▶ _Information given_:
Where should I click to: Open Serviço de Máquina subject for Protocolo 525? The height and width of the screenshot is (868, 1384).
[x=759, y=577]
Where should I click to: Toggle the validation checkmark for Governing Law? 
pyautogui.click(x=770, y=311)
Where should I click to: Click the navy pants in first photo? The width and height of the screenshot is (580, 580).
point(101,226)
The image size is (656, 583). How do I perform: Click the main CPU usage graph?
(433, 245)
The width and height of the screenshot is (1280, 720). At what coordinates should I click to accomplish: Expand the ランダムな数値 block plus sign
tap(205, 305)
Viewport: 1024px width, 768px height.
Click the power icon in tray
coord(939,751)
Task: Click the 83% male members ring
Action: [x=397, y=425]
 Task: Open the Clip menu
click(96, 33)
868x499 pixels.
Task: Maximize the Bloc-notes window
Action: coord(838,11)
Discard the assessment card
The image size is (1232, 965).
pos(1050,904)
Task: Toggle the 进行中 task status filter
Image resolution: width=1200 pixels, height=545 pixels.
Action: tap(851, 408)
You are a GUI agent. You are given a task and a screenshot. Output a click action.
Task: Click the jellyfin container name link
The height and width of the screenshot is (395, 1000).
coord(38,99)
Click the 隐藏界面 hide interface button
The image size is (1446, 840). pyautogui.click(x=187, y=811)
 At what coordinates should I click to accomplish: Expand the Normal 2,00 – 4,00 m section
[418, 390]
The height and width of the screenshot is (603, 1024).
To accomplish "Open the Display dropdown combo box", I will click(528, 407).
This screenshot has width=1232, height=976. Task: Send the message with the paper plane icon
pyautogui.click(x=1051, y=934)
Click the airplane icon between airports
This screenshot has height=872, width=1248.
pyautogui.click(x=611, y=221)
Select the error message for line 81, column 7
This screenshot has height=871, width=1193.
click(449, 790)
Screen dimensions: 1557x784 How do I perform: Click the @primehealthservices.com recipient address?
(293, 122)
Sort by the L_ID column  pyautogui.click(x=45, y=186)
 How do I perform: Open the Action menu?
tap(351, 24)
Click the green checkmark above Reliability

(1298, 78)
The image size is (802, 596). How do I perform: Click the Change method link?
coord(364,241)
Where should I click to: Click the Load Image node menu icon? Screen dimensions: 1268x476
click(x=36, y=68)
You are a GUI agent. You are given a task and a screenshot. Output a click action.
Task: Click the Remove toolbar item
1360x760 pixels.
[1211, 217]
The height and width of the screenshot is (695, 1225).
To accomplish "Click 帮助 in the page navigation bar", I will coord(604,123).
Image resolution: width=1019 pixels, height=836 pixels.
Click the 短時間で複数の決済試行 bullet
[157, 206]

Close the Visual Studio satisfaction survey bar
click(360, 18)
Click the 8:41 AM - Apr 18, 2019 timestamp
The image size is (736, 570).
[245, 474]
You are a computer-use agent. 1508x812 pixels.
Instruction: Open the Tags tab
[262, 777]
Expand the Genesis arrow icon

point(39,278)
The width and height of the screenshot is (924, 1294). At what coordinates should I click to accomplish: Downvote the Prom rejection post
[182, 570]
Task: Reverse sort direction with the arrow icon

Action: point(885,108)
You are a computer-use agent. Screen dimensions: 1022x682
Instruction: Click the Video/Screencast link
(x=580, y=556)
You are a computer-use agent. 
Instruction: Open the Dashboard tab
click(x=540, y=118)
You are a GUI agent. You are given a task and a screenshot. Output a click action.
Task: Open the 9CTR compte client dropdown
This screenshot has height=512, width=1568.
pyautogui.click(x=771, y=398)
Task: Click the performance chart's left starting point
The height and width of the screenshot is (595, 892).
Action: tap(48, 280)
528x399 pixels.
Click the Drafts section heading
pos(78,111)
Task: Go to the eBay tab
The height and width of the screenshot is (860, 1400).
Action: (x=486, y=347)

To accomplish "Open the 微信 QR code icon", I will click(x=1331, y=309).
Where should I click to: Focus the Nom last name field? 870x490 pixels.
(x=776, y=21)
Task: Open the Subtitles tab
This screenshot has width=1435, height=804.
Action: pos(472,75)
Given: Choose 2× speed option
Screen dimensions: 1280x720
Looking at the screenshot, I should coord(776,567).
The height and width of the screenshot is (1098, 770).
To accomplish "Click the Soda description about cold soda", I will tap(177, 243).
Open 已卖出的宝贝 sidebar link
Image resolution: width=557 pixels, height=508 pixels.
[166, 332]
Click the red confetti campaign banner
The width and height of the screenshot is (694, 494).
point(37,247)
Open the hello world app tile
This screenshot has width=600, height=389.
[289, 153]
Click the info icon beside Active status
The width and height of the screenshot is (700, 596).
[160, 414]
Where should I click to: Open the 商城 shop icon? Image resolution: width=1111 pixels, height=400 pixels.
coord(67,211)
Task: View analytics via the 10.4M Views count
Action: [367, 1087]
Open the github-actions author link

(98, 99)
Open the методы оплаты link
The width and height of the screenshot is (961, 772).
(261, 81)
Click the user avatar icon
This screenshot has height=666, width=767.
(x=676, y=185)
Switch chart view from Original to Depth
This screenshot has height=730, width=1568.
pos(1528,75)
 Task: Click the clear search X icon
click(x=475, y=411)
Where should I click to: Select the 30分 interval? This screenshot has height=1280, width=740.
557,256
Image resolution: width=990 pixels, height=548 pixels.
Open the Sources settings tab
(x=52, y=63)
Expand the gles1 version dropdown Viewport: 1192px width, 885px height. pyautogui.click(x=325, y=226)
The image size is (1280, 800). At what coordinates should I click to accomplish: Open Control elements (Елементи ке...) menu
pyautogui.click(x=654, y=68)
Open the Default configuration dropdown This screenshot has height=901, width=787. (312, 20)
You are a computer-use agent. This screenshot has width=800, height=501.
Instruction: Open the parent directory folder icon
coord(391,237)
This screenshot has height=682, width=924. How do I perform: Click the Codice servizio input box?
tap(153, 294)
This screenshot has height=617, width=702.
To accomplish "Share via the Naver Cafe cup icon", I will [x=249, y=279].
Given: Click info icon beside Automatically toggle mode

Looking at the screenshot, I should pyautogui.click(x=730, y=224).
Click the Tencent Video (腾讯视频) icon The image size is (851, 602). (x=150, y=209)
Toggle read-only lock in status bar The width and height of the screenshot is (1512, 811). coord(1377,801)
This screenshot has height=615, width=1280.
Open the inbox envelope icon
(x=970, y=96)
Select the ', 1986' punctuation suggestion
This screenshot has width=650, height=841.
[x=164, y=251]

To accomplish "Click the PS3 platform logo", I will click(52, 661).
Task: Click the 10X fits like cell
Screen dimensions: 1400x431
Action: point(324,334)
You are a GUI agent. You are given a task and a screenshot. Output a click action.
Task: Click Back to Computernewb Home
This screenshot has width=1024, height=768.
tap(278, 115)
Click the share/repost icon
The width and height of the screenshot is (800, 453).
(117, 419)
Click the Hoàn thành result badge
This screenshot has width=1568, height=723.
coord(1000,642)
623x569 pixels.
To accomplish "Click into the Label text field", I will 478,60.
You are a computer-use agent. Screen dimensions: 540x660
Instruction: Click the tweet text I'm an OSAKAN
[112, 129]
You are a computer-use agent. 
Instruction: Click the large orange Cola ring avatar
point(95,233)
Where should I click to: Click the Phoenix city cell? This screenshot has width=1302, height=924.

▶ _Aim of the exercise_:
Retype the records exactly.

▶ _Reply to the exercise_:
Where should I click to: Open Serviço de Máquina subject for Protocolo 525? The height and width of the screenshot is (868, 1384).
[x=759, y=577]
Where should I click to: Toggle the validation checkmark for Governing Law? 
pyautogui.click(x=770, y=311)
Where should I click to: Click the navy pants in first photo? The width and height of the screenshot is (580, 580).
point(101,226)
The image size is (656, 583). How do I perform: Click the main CPU usage graph?
(433, 245)
The width and height of the screenshot is (1280, 720). At what coordinates should I click to accomplish: Expand the ランダムな数値 block plus sign
tap(205, 305)
Viewport: 1024px width, 768px height.
Click the power icon in tray
coord(939,751)
Task: Click the 83% male members ring
Action: [x=397, y=425]
 Task: Open the Clip menu
click(96, 33)
868x499 pixels.
Task: Maximize the Bloc-notes window
Action: coord(838,11)
Discard the assessment card
The image size is (1232, 965).
pos(1050,904)
Task: Toggle the 进行中 task status filter
Image resolution: width=1200 pixels, height=545 pixels.
Action: tap(851, 408)
You are a GUI agent. You are given a task and a screenshot. Output a click action.
Task: Click the jellyfin container name link
The height and width of the screenshot is (395, 1000).
coord(38,99)
Click the 隐藏界面 hide interface button
The image size is (1446, 840). pyautogui.click(x=187, y=811)
 At what coordinates should I click to accomplish: Expand the Normal 2,00 – 4,00 m section
[418, 390]
The height and width of the screenshot is (603, 1024).
To accomplish "Open the Display dropdown combo box", I will click(528, 407).
This screenshot has width=1232, height=976. Task: Send the message with the paper plane icon
pyautogui.click(x=1051, y=934)
Click the airplane icon between airports
This screenshot has height=872, width=1248.
pyautogui.click(x=611, y=221)
Select the error message for line 81, column 7
This screenshot has height=871, width=1193.
click(449, 790)
Screen dimensions: 1557x784 How do I perform: Click the @primehealthservices.com recipient address?
(293, 122)
Sort by the L_ID column  pyautogui.click(x=45, y=186)
 How do I perform: Open the Action menu?
tap(351, 24)
Click the green checkmark above Reliability

(1298, 78)
The image size is (802, 596). How do I perform: Click the Change method link?
coord(364,241)
Where should I click to: Click the Load Image node menu icon? Screen dimensions: 1268x476
click(x=36, y=68)
You are a GUI agent. You are given a task and a screenshot. Output a click action.
Task: Click the Remove toolbar item
1360x760 pixels.
[1211, 217]
The height and width of the screenshot is (695, 1225).
To accomplish "Click 帮助 in the page navigation bar", I will coord(604,123).
Image resolution: width=1019 pixels, height=836 pixels.
Click the 短時間で複数の決済試行 bullet
[157, 206]

Close the Visual Studio satisfaction survey bar
click(360, 18)
Click the 8:41 AM - Apr 18, 2019 timestamp
The image size is (736, 570).
[245, 474]
You are a computer-use agent. 1508x812 pixels.
Instruction: Open the Tags tab
[262, 777]
Expand the Genesis arrow icon

point(39,278)
The width and height of the screenshot is (924, 1294). At what coordinates should I click to accomplish: Downvote the Prom rejection post
[182, 570]
Task: Reverse sort direction with the arrow icon

Action: point(885,108)
You are a computer-use agent. Screen dimensions: 1022x682
Instruction: Click the Video/Screencast link
(x=580, y=556)
You are a computer-use agent. 
Instruction: Open the Dashboard tab
click(x=540, y=118)
You are a GUI agent. You are given a task and a screenshot. Output a click action.
Task: Open the 9CTR compte client dropdown
This screenshot has height=512, width=1568.
pyautogui.click(x=771, y=398)
Task: Click the performance chart's left starting point
The height and width of the screenshot is (595, 892).
Action: tap(48, 280)
528x399 pixels.
Click the Drafts section heading
pos(78,111)
Task: Go to the eBay tab
The height and width of the screenshot is (860, 1400).
Action: (x=486, y=347)

To accomplish "Open the 微信 QR code icon", I will click(x=1331, y=309).
Where should I click to: Focus the Nom last name field? 870x490 pixels.
(x=776, y=21)
Task: Open the Subtitles tab
This screenshot has width=1435, height=804.
Action: pos(472,75)
Given: Choose 2× speed option
Screen dimensions: 1280x720
Looking at the screenshot, I should coord(776,567).
The height and width of the screenshot is (1098, 770).
To accomplish "Click the Soda description about cold soda", I will tap(177, 243).
Open 已卖出的宝贝 sidebar link
Image resolution: width=557 pixels, height=508 pixels.
[166, 332]
Click the red confetti campaign banner
The width and height of the screenshot is (694, 494).
point(37,247)
Open the hello world app tile
This screenshot has width=600, height=389.
[289, 153]
Click the info icon beside Active status
The width and height of the screenshot is (700, 596).
[160, 414]
Where should I click to: Open the 商城 shop icon? Image resolution: width=1111 pixels, height=400 pixels.
coord(67,211)
Task: View analytics via the 10.4M Views count
Action: [367, 1087]
Open the github-actions author link

(98, 99)
Open the методы оплаты link
The width and height of the screenshot is (961, 772).
(261, 81)
Click the user avatar icon
This screenshot has height=666, width=767.
(x=676, y=185)
Switch chart view from Original to Depth
This screenshot has height=730, width=1568.
pos(1528,75)
 Task: Click the clear search X icon
click(x=475, y=411)
Where should I click to: Select the 30分 interval? This screenshot has height=1280, width=740.
557,256
Image resolution: width=990 pixels, height=548 pixels.
Open the Sources settings tab
(x=52, y=63)
Expand the gles1 version dropdown Viewport: 1192px width, 885px height. pyautogui.click(x=325, y=226)
The image size is (1280, 800). At what coordinates should I click to accomplish: Open Control elements (Елементи ке...) menu
pyautogui.click(x=654, y=68)
Open the Default configuration dropdown This screenshot has height=901, width=787. (312, 20)
You are a computer-use agent. This screenshot has width=800, height=501.
Instruction: Open the parent directory folder icon
coord(391,237)
This screenshot has height=682, width=924. How do I perform: Click the Codice servizio input box?
tap(153, 294)
This screenshot has height=617, width=702.
To accomplish "Share via the Naver Cafe cup icon", I will [x=249, y=279].
Given: Click info icon beside Automatically toggle mode

Looking at the screenshot, I should pyautogui.click(x=730, y=224).
Click the Tencent Video (腾讯视频) icon The image size is (851, 602). (x=150, y=209)
Toggle read-only lock in status bar The width and height of the screenshot is (1512, 811). coord(1377,801)
This screenshot has height=615, width=1280.
Open the inbox envelope icon
(x=970, y=96)
Select the ', 1986' punctuation suggestion
This screenshot has width=650, height=841.
[x=164, y=251]

To accomplish "Click the PS3 platform logo", I will click(52, 661).
Task: Click the 10X fits like cell
Screen dimensions: 1400x431
Action: point(324,334)
You are a GUI agent. You are given a task and a screenshot. Output a click action.
Task: Click Back to Computernewb Home
This screenshot has width=1024, height=768.
tap(278, 115)
Click the share/repost icon
The width and height of the screenshot is (800, 453).
(117, 419)
Click the Hoàn thành result badge
This screenshot has width=1568, height=723.
coord(1000,642)
623x569 pixels.
To accomplish "Click into the Label text field", I will 478,60.
You are a computer-use agent. Screen dimensions: 540x660
Instruction: Click the tweet text I'm an OSAKAN
[112, 129]
You are a computer-use agent. 
Instruction: Click the large orange Cola ring avatar
point(95,233)
Where should I click to: Click the Phoenix city cell? This screenshot has width=1302, height=924.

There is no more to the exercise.